= Richard Granger =

British businessman (born 1965)

Richard Granger (born c.1965) is a British management consultant and former UK civil servant who was Director General for the NHS's information technology project, Connecting for Health.

== Early career ==

Granger worked for Andersen Consulting (now Accenture) and in the oil industry. After Andersen he became a partner at Deloitte Consulting. At Deloitte he was responsible for procurement and delivery of a number of large scale IT programmes, including the Congestion Charging Scheme for London.

== NHS ==
In 2002 Granger was appointed Director General of Information at the National Health Service, with responsibility for the NHS IT centralisation scheme, NPfIT (National Programme for IT), later rebadged as NHS Connecting for Health or CfH.

Granger was recognised with a number of awards for his work in the NHS. These included an honorary doctorate in Public Health from Cass Business School, London, Chartered IT Professional status and advancement to Fellowship of the British Computer Society. Granger was a member of the Advisory Panel for the production of the ITGI's COBIT 4.1 IT Governance Guide. On 26 April 2006 Granger was featured extensively in the BBC Programme 'Modern Brunels' regarding the Public Health benefits of more accessible information in the Health sector.

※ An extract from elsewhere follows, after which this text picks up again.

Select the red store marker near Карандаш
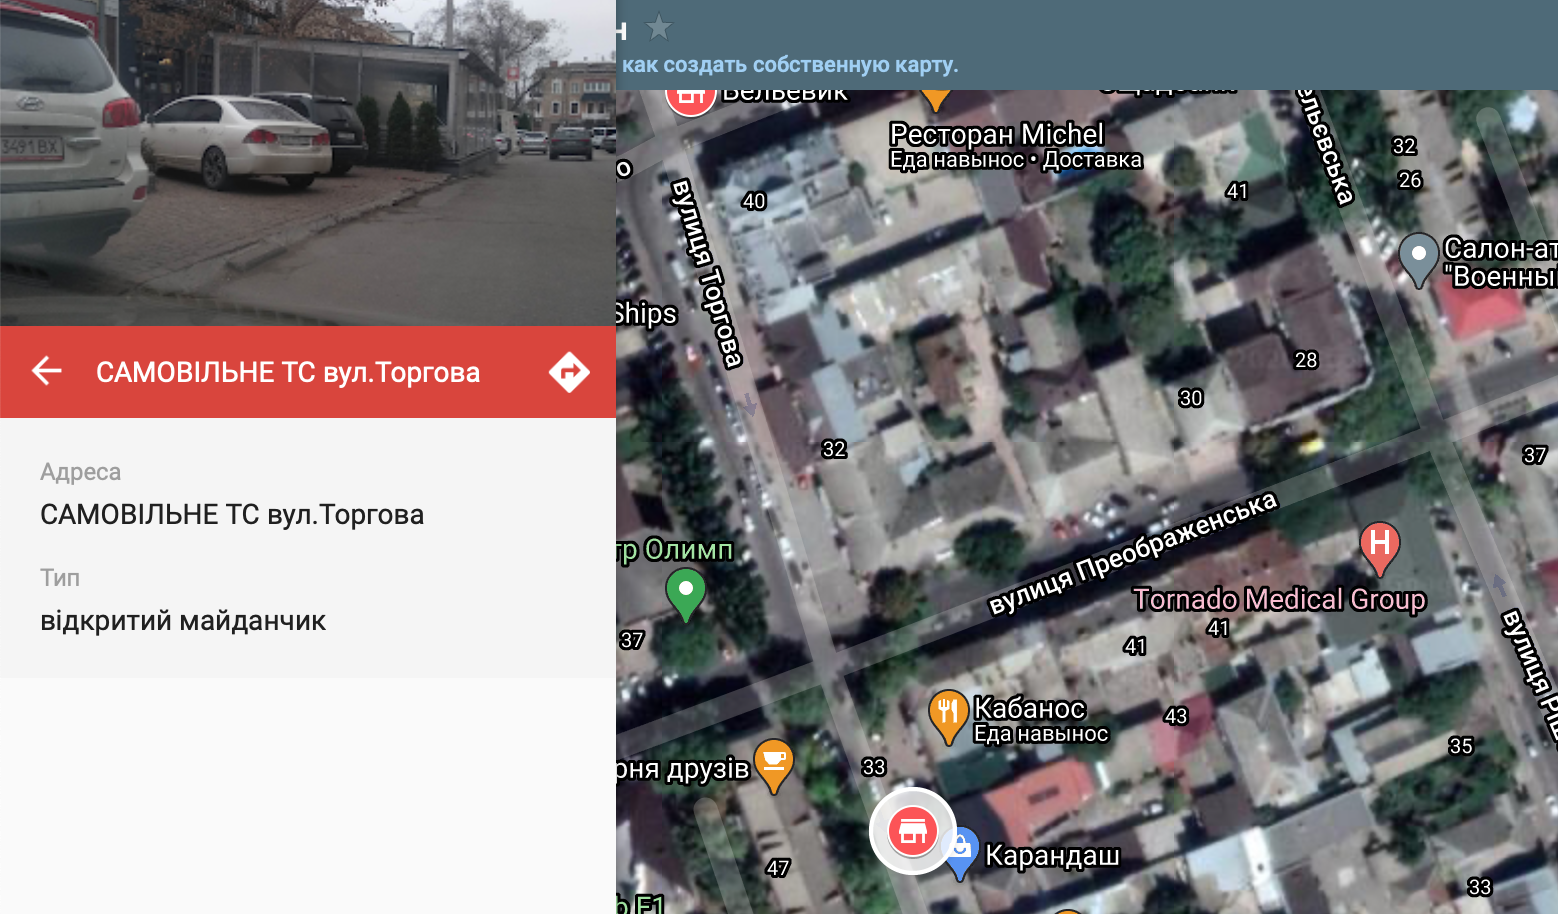Screen dimensions: 1558x914 click(x=912, y=831)
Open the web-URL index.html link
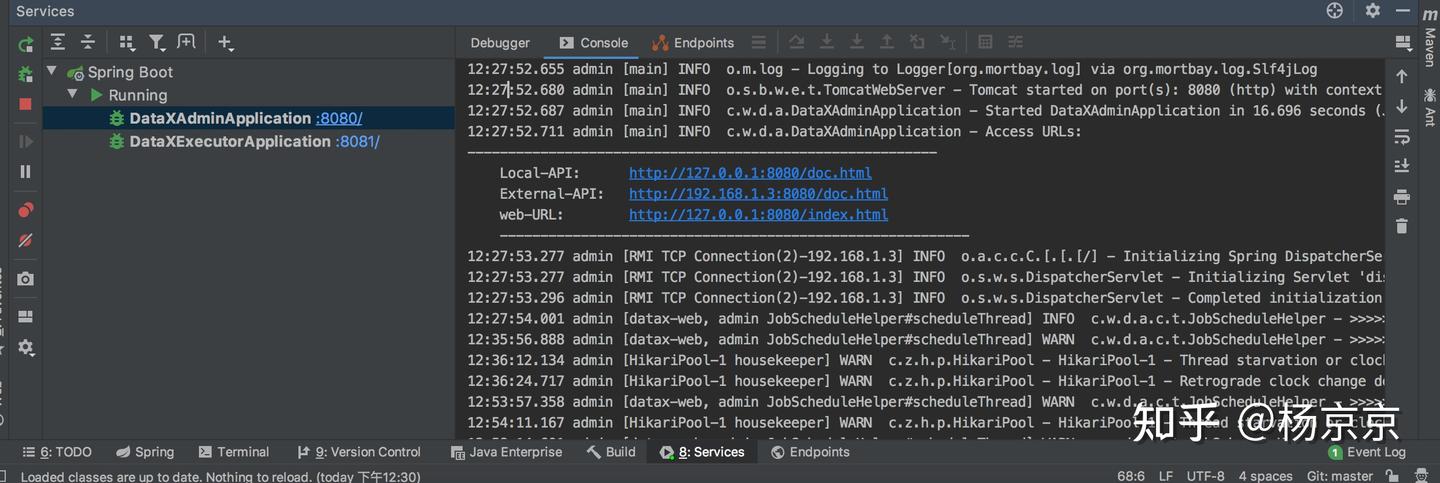This screenshot has height=483, width=1440. [x=758, y=215]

In October 2006, he was suggested by The Sunday Times to be the highest paid civil servant, on a basic of £280,000 per year, £100,000 per year more than then-Prime Minister Tony Blair. Granger announced on 16 June 2007 that he would leave the agency "during the latter part" of 2007. He transitioned out of the role and left CfH in February 2008.

== KPMG ==
After departing the NHS he joined KPMG as a partner in 2008.